13/04/2011 - 21:00
Dilma Rousseff mudou. A economista que chegou a Brasília no fim de 2002 como uma técnica especialista em energia, fez mais do que retocar madeixas e cirurgia plástica para melhorar o visual. Depois de ser chamada de poste, durante a campanha eleitoral, a imagem da ministra durona e ríspida deu lugar a uma presidente que mantém a fama de exigente, mas aparece segura e sorridente em todos os eventos.
Motivos para sorrir não lhe faltam na semana em que comemora seus primeiros 100 dias de mandato. Na segunda-feira 4, a agência Fitch Ratings elevou a classificação da dívida soberana do Brasil para BBB+, um nível acima do grau de investimento obtido em 2008 que abriu as portas do capital estrangeiro para o País.
“Nosso compromisso maior nesse terceiro governo, que eu tenho a honra de representar, é a superacão da pobreza em nosso país”
Dilma Roussef, presidente da República
Ainda faltam oito degraus para o topo, mas o nível atual já é suficiente para continuar assegurando recursos dos investidores institucionais, que aceitam receber menos em troca da segurança. Nada mais natural, segundo Jim O’Neill, presidente da Goldman Sachs Asset Management. “O Brasil é o país mais popular entre os Brics”, disse ele à DINHEIRO.
A presidente Dilma já havia sido brindada por outra boa notícia alguns dias antes do anúncio da Fitch.

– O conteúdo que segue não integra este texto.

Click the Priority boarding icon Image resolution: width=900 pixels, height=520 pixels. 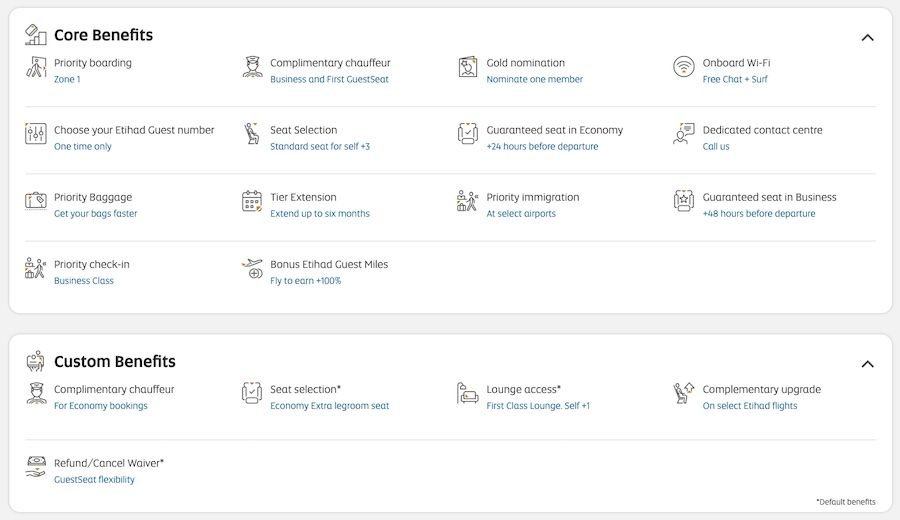pyautogui.click(x=36, y=68)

Dilma passou no teste das comparações com o ex-presidente Luiz Inácio Lula da Silva na aprovação popular, maior do que de seus dois antecessores nos primeiros três meses no cargo. Uma pesquisa encomendada ao Ibope pela Confederação Nacional da Indústria (CNI) mostrou no início do mês que o governo Dilma Rousseff tem a aprovação de 56% dos brasileiros, mais alta que a de Fernando Henrique Cardoso e do próprio Lula.
Em vez de ficar à sombra do ex-presidente petista, Dilma agora parece fazer sombra à imagem de quem a descobriu. A pesquisa dá sinais claros de que ela se saiu bem na largada. Mas revela, também, que a caminhada daqui em diante vai colocar à prova sua fama de boa técnica. O levantamento mostra que o brasileiro está satisfeito, mas também preocupado. Para 40% dos entrevistados, o combate à inflação deveria ser a prioridade número 1 do governo.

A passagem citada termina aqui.